If you only believed the press releases that I read and the benchmark figures I saw, you'd think it was a genius beyond PhD level at, say, mathematics. But on the pro tier of Claude, you can enable extended thinking where the model like O1 or O3 mini high will take time, in this case, 22 seconds to think of a problem before answering.

One slight problem, this is a fairly basic mathematical challenge, definitely not PhD level, and it flops hard. Not only is its answer wrong, but it sounds pretty confident in its answer. A slight twist in the tale is that 3.7 sonnet without extended thinking available on the free tier gets it right.

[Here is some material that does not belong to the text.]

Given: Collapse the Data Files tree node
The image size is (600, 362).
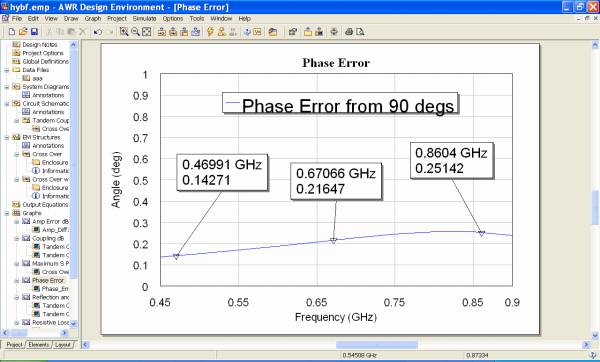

Of course, this is just an anecdote, but it proves the point that you always have to take benchmark results with a big grain of salt. Now, though, that you guys are a little bit dehyped, I guess I can show you the actual benchmark figures, which are definitely impressive. In graduate level reasoning for science, the extended thinking mode gets around 85%.

And you can see comparisons with O3 and GROK 3 on the right. If translations are your thing, then OpenAI's O1 has the slight edge, and I'm sure the GPT 4.5 that's coming very soon will be even better. Likewise, if you need to analyze charts and tables to answer questions, it looks like O1 and GROK 3 still have the edge.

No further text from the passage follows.